Broken evals day: systematic gender bias, coin-flip LLM judges, and one attempt at global standardization

Three papers published the same day attack the same problem from different angles: reliable LLM evaluation remains unsolved. GAMA-Bench (arXiv:2606.14068, 1,298 paired scenarios, 10 models) documents a persistent moral judgment asymmetry — male actors consistently receive more punitive framing than female actors for identical behavior. This is not a prompt artifact: the pattern holds across all scenario types tested.

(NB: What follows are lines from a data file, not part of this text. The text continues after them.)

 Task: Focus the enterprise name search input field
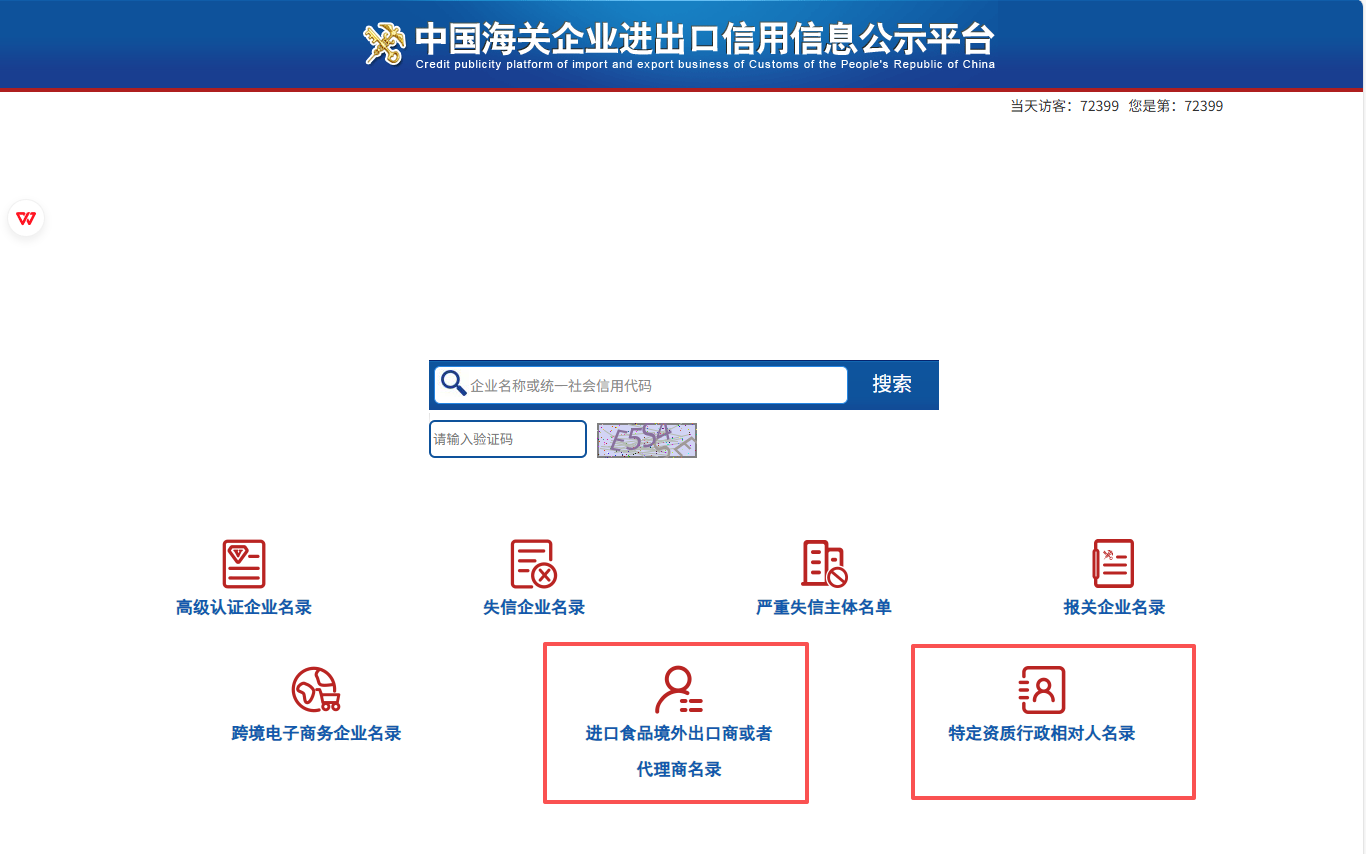(655, 385)
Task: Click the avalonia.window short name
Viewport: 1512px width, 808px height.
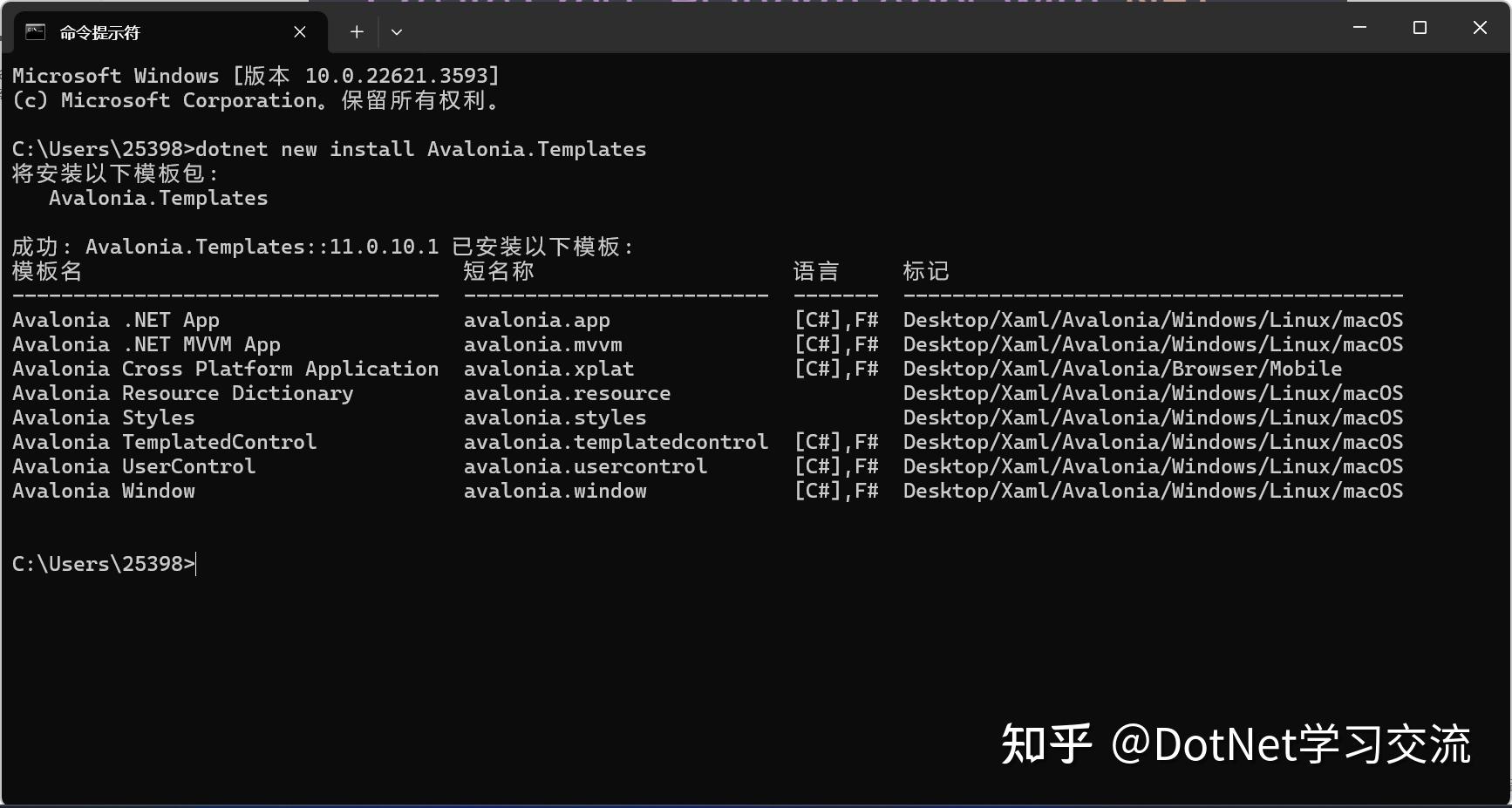Action: click(x=555, y=491)
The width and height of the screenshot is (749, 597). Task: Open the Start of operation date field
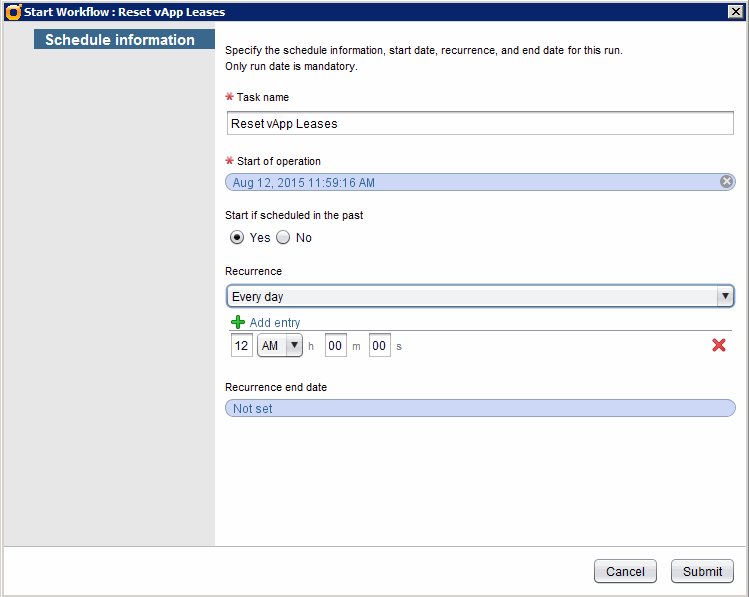click(x=470, y=182)

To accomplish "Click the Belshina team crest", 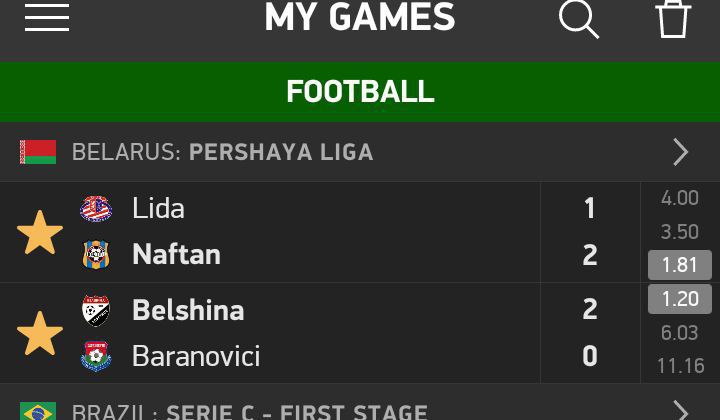I will pyautogui.click(x=96, y=310).
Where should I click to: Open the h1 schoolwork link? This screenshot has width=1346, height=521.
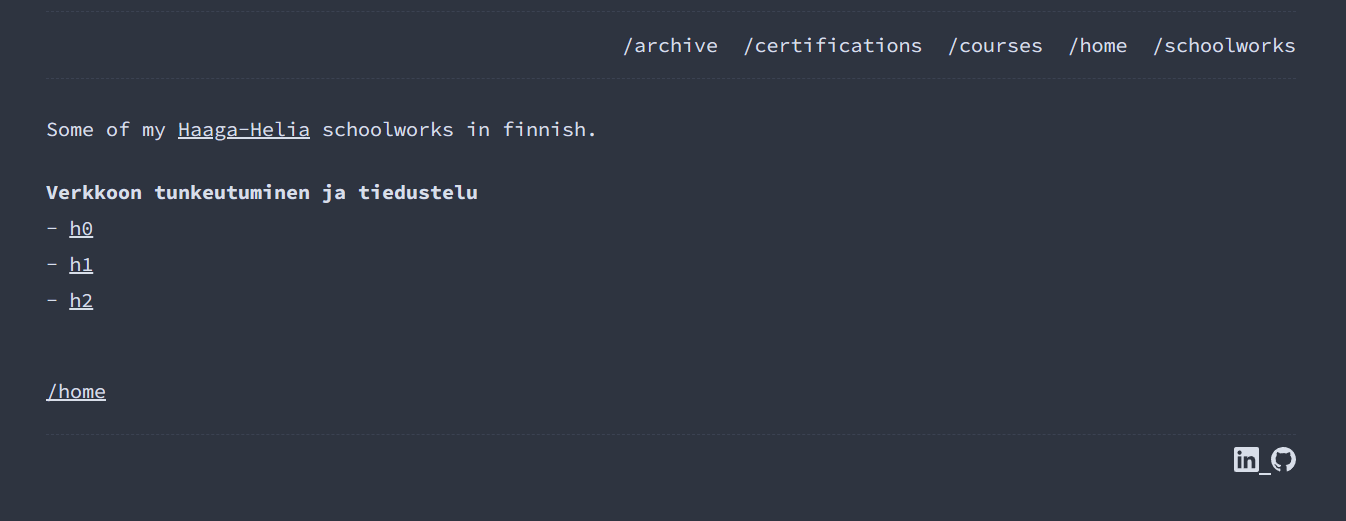pyautogui.click(x=81, y=265)
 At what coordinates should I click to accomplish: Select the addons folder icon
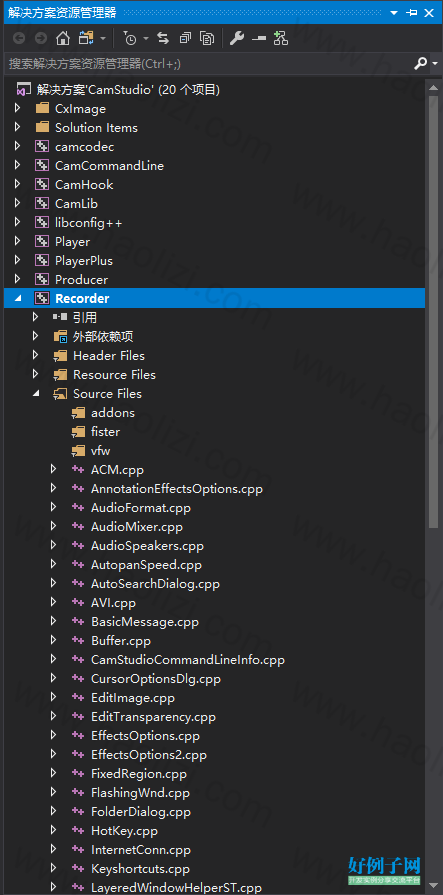79,413
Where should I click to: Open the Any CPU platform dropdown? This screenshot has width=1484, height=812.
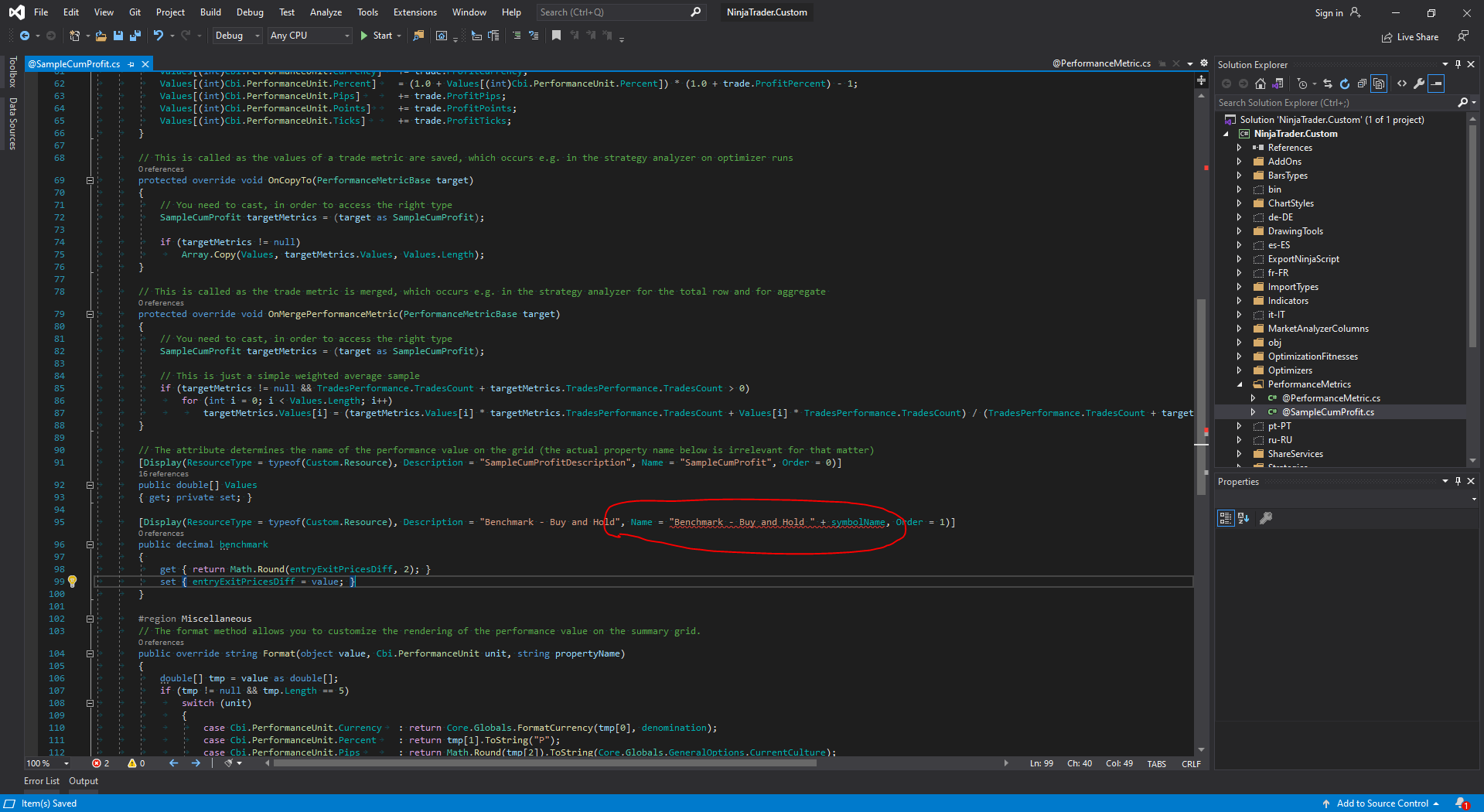(309, 36)
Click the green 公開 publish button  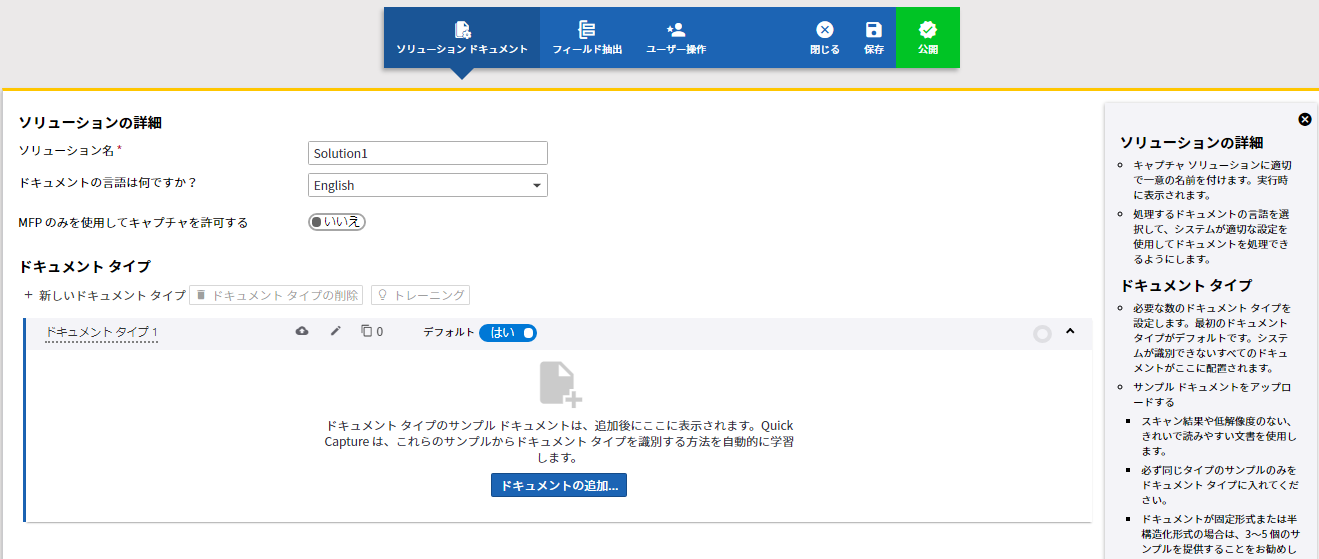[x=927, y=38]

Simultaneously, the LLM-as-a-Judge study (arXiv:2606.13685) measures that GPT-4o-mini and GPT-4.1-mini flip their preference in 13.6% of cases on average, with 28% of questions exceeding a 20% flip rate and a position bias at 72% A-majority. Practical implication: 11 repeated trials are required to reach 95% confidence on a single judgment. Anyone using these models as sole judges in an eval or RLHF pipeline is introducing unquantified structural noise.

Every Eval Ever (arXiv:2606.14516) offers an infrastructural response: a unified JSON schema ingesting 22,235 models and 2,273 benchmarks, with converters from existing harnesses. Its utility depends entirely on community adoption — the Hugging Face repository is open, but eval format fragmentation is a coordination problem as much as a technical one. Worth watching whether major labs contribute or ignore it.

On the agents side, CacheRL (arXiv:2606.14179) is the most actionable result of the day: Qwen3-4B-Thinking trained with SFT + GRPO reaches 92% on multi-step tool-calling tasks versus GPT-5's 94%, at 100× less compute. The three-level fuzzy cache eliminates live executions during training, making the pipeline reproducible without expensive sandbox environments. Validation reward moves from 0.43 to 0.78. For teams fine-tuning agents on specific tool-use tasks, this is a concrete architectural reference.